“What is our cloud strategy?” – a question increasingly demanded of the CIO, as if expected to unroll a definitive roadmap across territory that is still evolving as fast as tidal saltmarsh. Blame it on the consumer cloud, where new services are constantly emerging and adapting in the face of on-going feedback from millions of users. Compared with the efficiency, immediacy, friendliness and clarity of favourites – such as eBay, Google, Skype and Amazon – business cloud services lag way behind.
Employees are enjoying a better online experience playing games, watching movies and shopping at home than they get at work. “Business Class” used to be the by-word for superior service – in today’s cloud it feels to younger employees more like travel by Freight, let alone Economy Class. Nor is it just a question of current staff blaming IT for all their woes: bright new graduates are increasingly opting for employment in companies with more advanced strategy in terms of social media and cloud services.
Nor can this demand for cloud strategy be dismissed as a passing fad. Sure, the cloud is currently high on the Gartner Hype Cycle, but there is no denying the importance to business of its basic promises of agile, scalable services and a shift from high CapEx to the more business-friendly OpEx financial model.

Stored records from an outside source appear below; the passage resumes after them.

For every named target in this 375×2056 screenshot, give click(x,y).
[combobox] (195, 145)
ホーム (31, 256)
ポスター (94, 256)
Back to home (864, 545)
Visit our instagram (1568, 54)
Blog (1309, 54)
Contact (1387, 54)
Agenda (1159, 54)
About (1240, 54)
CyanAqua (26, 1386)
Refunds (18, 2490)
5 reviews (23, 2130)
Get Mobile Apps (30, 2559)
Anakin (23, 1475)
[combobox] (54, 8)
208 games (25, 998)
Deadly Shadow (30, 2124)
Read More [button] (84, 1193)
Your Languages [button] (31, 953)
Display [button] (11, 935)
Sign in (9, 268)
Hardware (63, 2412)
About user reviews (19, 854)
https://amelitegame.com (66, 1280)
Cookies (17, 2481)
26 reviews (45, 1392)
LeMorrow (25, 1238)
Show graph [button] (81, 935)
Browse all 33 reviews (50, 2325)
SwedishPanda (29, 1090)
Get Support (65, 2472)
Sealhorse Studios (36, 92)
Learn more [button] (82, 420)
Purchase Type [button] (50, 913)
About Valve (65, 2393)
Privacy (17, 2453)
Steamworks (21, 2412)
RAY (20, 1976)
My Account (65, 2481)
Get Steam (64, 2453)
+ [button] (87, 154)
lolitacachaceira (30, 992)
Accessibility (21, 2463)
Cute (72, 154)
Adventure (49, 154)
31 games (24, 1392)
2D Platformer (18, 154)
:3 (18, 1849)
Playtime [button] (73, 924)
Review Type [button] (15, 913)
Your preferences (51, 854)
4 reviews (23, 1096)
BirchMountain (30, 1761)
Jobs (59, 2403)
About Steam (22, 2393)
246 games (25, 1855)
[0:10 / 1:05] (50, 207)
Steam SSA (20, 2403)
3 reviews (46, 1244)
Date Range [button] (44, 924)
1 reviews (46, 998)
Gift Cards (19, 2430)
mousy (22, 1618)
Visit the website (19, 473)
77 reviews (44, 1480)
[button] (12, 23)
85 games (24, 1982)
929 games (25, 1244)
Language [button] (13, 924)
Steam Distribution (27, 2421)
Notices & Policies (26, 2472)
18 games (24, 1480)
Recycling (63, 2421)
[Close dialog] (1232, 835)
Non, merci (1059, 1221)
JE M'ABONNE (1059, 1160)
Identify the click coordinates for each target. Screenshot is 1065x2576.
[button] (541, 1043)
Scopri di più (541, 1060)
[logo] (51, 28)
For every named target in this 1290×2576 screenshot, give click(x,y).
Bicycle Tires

In addition to this business efficiency argument, there are two other growing pressures to migrate to the cloud. The first is the increasing role of the cloud in cementing supply chain and other stakeholder partnerships – your suppliers, your business partners and your customers all expect to see more automated processes connecting them in the cloud.
Then there is the growing expectation of big data mining and its competitive advantages. For a large multinational with millions of customers the computational burden would be at supercomputer levels – a massive investment in capital expenditure that would be far better bought and paid for as a service.
The Changing Role Of The CIO
IT still sees itself as largely responsible for building and maintaining an efficient enterprise communications infrastructure. In fact today’s CIO is increasingly playing the role of a portfolio manager.
Network and storage technology is becoming good enough to be taken for granted, like good plumbing. What really matters now is the mass of applications running on it and, in a multinational enterprise, the CIO could be responsible for a portfolio of several thousand applications and their variations.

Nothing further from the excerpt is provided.